Although research suggests that thirst is the most reliable indicator of dehydration for most people, including athletes, the sports drink industry, which began with Gatorade in the 1960s, came to realize they needed a different message, one that would sell more product. They had to persuade people that relying on thirst was not good enough to ward off the dangers of dehydration — and, even more to the point (or the industry’s bottom line), that relying on water wasn’t good enough, either.

To pull off this feat, sports-drinks companies turned to “selling the science” of hydration to consumers, says Cohen. They funded experts at various universities to conduct studies, and even set up their own research institutes, like the Gatorade Sports Science Institute (GSSI) in Barrington, Ill. They also exerted their influence in other ways, as Cohen notes:

In 1992, the American College of Sports Medicine — the “premier organization in sports medicine and exercise science” with over 45,000 members — accepted a $250,000 donation from Gatorade. Four years later, in 1996, the American College of Sports Medicine produced guidelines that adopted a “zero % dehydration” doctrine, advising athletes to “drink as much as tolerable.” This guidance grew out of a roundtable meeting in 1993 “supported” by Gatorade.” …
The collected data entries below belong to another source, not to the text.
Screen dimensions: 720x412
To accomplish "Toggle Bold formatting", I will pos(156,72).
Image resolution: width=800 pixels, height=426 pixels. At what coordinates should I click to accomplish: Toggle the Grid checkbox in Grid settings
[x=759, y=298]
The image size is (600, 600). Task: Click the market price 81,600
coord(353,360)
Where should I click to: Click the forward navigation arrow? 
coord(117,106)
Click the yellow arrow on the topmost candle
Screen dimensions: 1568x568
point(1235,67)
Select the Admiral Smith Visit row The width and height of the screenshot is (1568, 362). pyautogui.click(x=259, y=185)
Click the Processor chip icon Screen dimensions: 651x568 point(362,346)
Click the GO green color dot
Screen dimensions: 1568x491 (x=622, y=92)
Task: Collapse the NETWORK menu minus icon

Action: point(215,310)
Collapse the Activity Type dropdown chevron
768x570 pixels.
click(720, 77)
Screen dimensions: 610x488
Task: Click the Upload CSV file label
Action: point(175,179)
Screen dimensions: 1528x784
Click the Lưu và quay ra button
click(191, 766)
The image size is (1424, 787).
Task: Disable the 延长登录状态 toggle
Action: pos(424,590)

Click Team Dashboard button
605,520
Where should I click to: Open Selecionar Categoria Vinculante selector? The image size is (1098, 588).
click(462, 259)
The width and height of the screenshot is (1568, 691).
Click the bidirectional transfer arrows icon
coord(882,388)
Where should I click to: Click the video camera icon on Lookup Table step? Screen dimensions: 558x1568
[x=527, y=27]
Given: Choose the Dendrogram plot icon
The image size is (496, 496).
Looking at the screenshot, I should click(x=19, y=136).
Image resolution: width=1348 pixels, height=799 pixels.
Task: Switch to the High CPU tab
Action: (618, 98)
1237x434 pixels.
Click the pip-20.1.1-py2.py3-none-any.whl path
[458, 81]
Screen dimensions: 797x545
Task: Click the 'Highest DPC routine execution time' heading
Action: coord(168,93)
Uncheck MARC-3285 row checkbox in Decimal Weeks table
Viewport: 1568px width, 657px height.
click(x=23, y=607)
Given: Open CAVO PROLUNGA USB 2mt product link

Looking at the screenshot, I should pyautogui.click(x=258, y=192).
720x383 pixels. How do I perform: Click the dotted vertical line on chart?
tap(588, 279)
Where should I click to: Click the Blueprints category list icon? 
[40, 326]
That 1996 guidance stood until 2007, when in updated guidance the college acknowledged that people should drink according to the dictates of thirst. [The big reason for this change was the growing number of marathon runners who were dying or becoming critically ill not because of drinking too little water (there are no documented deaths of marathon runners dying of dehydration), but because of drinking too much, which can lead to a life-threatening medical condition called hyponatraemia.] However, [the college] still promoted the idea that people should lose no more than 2% of body weight during exercise, and this remains the position in the published literature — although how people are meant to know how much weight they are losing while exercising isn’t made clear.

A web of financial ties

Many of the authors of the updated guidance had financial ties to the sports-drink industry, Cohen points out, as do many of the scientists publishing studies on these products in key sports medicine journals. Financial conflicts of interest also exist within the editorial boards of many of the journals in which these studies appear.

Writes Cohen:

These links between sports medicine journals and the sports drink industry may help to explain a characteristic of the sports drinks literature that is familiar to those who have analysed drug trials over the past 30 years — the relative (or almost complete) absence of negative studies.

Several people have told the BMJ how difficult it is to publish studies that question the role of hydration. Paul Laursen is one of them. “[A negative study] gets rejected by reviewers and the editors for really spurious reasons — particularly when you consider what does get published. It’s a frustrating experience and it makes you wonder if it’s a case of money winning out.”

Cohen’s article is an eye-opener — as are all of the other papers in this remarkable series. And they are all available to read in full on the BMJ website — in plenty of time for the Olympics.